Here, the reclined position of Hania’s body over the imaginary body allows her to communicate with Zoulikha. At the same time, the passage suggests that Hania is performing her own version of  a burial, an opportunity stolen from the two daughters by the colonial imperialists.

            Several of these images reappear in Zoulikha’s first monologue that follows Hania’s dream sequence where she mentally embarks on the search for her mother’s body.  The location for this first monologue is in the very place where Hania was wandering in her dream, the forest.  However, Zoulikha addresses herself to her younger daughter, Mina.  In contrast to her tormented older sister, Mina is portrayed as the daughter who views Zoulikha as a heroic figure, a woman to emulate for her valiant personality as well as her sense of commitment to the cause.  But the most striking part of this monologue is

Zoulikha’s explanation of her strategy of evasion.

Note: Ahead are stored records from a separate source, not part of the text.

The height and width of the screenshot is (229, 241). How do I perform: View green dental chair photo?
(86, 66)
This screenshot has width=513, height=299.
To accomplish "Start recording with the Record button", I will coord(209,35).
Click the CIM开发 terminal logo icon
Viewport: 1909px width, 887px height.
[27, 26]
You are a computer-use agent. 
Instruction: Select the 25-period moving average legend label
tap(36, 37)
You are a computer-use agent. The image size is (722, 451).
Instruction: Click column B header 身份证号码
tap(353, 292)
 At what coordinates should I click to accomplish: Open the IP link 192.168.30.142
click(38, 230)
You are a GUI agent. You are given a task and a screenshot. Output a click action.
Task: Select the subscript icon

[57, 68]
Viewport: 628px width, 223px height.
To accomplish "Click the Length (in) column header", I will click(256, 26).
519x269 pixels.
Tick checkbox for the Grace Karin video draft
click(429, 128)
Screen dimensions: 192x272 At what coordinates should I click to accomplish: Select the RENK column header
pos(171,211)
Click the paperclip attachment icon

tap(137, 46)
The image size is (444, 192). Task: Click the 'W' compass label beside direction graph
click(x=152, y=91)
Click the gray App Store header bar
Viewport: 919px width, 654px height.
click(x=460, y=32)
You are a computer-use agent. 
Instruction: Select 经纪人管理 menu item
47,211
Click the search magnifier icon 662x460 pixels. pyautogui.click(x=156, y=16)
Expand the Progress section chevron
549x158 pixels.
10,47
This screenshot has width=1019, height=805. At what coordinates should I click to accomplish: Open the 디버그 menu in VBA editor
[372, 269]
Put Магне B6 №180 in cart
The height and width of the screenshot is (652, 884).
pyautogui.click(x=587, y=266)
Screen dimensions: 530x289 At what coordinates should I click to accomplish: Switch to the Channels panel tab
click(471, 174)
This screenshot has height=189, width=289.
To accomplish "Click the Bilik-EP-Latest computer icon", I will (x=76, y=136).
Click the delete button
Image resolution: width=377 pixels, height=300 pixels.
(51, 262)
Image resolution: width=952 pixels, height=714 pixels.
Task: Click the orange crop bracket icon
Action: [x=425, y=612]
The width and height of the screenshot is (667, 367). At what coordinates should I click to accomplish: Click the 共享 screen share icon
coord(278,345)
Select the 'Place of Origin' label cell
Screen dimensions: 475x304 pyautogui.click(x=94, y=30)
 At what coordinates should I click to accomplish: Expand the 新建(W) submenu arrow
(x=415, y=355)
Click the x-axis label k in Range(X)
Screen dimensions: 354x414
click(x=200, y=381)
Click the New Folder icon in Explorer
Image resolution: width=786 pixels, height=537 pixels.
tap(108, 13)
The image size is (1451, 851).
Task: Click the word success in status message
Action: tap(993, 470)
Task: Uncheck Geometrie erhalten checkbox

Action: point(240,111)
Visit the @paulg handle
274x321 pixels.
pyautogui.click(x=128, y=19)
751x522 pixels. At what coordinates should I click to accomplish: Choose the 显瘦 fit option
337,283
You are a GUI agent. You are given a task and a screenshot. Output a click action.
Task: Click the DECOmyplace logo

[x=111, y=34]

She avoids thinking about the pain of her suffering body by evoking a nostalgic moment, focusing on the maternal bond with her children:

            l’ange Gabriel allait me soulever, me faire planer au-dessus

            de la foule et des soldats agglutinés, m’incliner ensuite progressivement,    scintillante sous les rayons solaires, au-dessus de la ville là-bas,

            en avant du phare et de la place romaine, puis au-dessus de toi, accroupie,

            tête levée, dans notre humble patio. (63)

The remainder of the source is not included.